Saturday, February 16, 2013

Here's What's In A Great Marketing Tool Box…


Your brand is anchored in what differentiates you. Without that differentiator, you have to fall back on image or (god forbid) price. A good number of small businesses think to raise the bar they have to changes their logo, update their image and refresh that website. I've sat through enough meetings with graphic designers who still push this antiquated notion. My background is in graphic design so I have a healthy respect for the industry. But, I don't rest the success of communication and sales initiatives squarely at the feet of design. Design from my perspective is the compliment to great branding. 
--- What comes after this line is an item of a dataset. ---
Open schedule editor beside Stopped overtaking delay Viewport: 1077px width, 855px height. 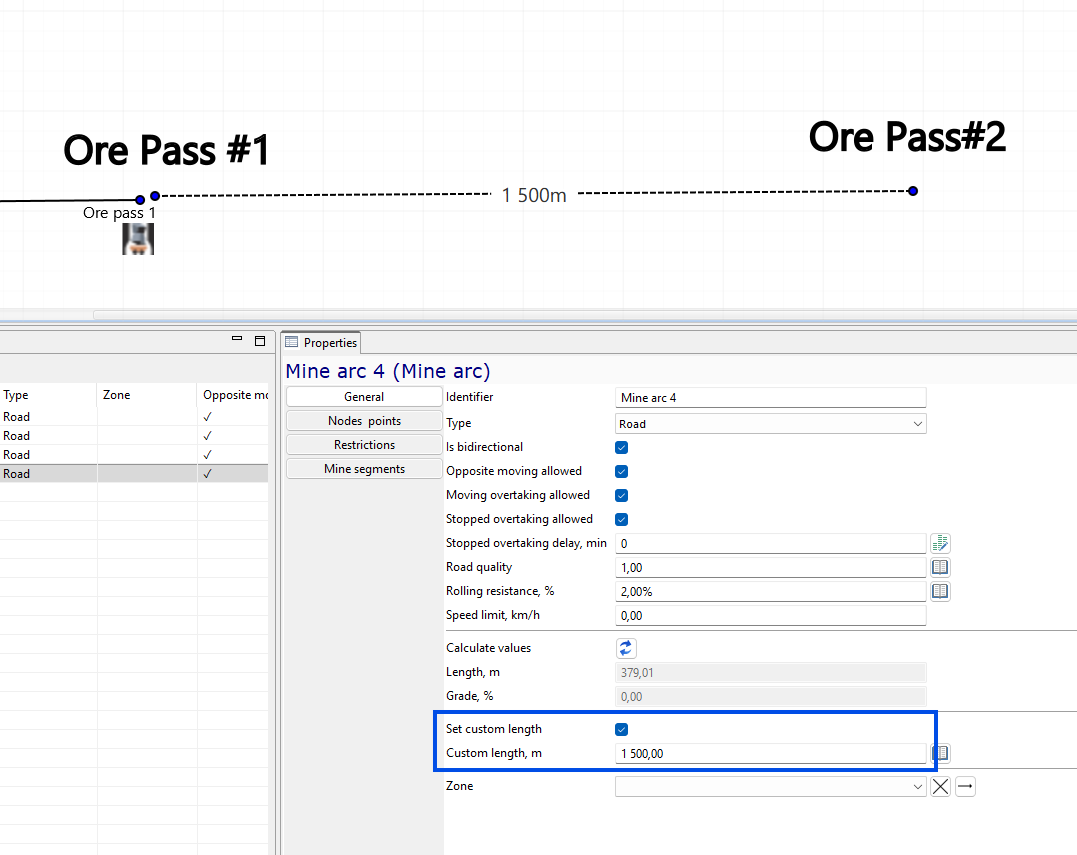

Give me something that absolutely resonates with your customer and then wrap it up with great design so that your overall communication is outstanding and really positions the customer as a leader in their category. That's a story worth telling. Graphic designers today have a tendency to not understand fundamental marketing. Most (that I know) have never taken a marketing course. Graphic design courses in this region don't have marketing as part of their curriculum. To these isolated designers, it's an us or them attitude.

How many presentations on social media have you been to where they compare social media to off-line media as if they were rivals. ie: doing this and this social thing will save you the cost of print, radio and TV. Email marketing is much more beneficial than direct-mail marketing. Stupid. It's all about fit - NOT us or them. 

The fact of the matter is, they are ALL tools in your brand tool-box. Online marketing is spectacular and combined with traditional media can be incredibly powerful. The Kardasian's may have millions of Twitter and Facebook followers but without television and print coverage how long do you think they'd last. When the day comes and the public tires of them and they no longer exist in the visual media - THAT will be the true test of their brand power. 

My promotional efforts include on and offline, and face to face efforts. And every single effort I put out there has to be absolutely consistent and powerful. My brochures aren't printed on my office printer. My business cards to come in a sheet | have to tear apart. My web efforts weren't developed for the price of a case of beer. But I didn't spend a King's ransom either. Everything involves a fit. What works for your brand. Overall what is it saying to your audience as opposed to what your competitors are saying. Are you leading or following? 

Peer deep inside that tool box and foster a strategic plan than carries your brand along as authentic and as powerful as your marketing budget affords you.